- **The task**
A word-for-word copy of the lines from the one holding "コスト削減サービス (315, 2328)" through the final line of the records below is the only output asked for.

Stored items
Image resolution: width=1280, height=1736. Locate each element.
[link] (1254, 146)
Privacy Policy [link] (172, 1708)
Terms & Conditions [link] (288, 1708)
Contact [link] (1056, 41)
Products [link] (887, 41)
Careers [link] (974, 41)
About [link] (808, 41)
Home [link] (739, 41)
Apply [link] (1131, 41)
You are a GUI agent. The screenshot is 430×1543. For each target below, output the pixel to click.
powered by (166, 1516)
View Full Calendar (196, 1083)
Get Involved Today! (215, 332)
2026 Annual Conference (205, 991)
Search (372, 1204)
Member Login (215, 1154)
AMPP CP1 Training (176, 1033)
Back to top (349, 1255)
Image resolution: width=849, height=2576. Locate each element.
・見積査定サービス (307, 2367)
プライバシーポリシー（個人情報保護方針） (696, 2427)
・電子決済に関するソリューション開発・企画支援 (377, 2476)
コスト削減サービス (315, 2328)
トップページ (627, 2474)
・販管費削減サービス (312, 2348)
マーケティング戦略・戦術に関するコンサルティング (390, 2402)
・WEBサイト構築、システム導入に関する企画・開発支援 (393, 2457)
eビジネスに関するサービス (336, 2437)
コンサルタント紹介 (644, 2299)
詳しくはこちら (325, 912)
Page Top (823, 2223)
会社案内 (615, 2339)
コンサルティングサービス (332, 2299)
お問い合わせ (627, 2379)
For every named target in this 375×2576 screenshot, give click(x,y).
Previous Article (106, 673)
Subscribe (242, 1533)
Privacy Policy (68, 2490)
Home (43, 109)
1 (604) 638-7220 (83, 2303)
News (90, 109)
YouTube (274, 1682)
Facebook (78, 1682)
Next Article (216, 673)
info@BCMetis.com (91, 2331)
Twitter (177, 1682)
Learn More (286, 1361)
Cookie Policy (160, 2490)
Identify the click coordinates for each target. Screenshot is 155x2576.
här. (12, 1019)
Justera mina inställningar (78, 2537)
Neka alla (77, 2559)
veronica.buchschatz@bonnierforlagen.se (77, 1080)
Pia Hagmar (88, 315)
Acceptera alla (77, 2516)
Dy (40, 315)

- **Solved exercise**
コスト削減サービス (315, 2328)
トップページ (627, 2474)
・販管費削減サービス (312, 2348)
マーケティング戦略・戦術に関するコンサルティング (390, 2402)
・WEBサイト構築、システム導入に関する企画・開発支援 (393, 2457)
eビジネスに関するサービス (336, 2437)
コンサルタント紹介 (644, 2299)
詳しくはこちら (325, 912)
Page Top (823, 2223)
会社案内 (615, 2339)
コンサルティングサービス (332, 2299)
お問い合わせ (627, 2379)
For every named target in this 375×2576 screenshot, give click(x,y).
Previous Article (106, 673)
Subscribe (242, 1533)
Privacy Policy (68, 2490)
Home (43, 109)
1 (604) 638-7220 (83, 2303)
News (90, 109)
YouTube (274, 1682)
Facebook (78, 1682)
Next Article (216, 673)
info@BCMetis.com (91, 2331)
Twitter (177, 1682)
Learn More (286, 1361)
Cookie Policy (160, 2490)
Identify the click coordinates for each target. Screenshot is 155x2576.
här. (12, 1019)
Justera mina inställningar (78, 2537)
Neka alla (77, 2559)
veronica.buchschatz@bonnierforlagen.se (77, 1080)
Pia Hagmar (88, 315)
Acceptera alla (77, 2516)
Dy (40, 315)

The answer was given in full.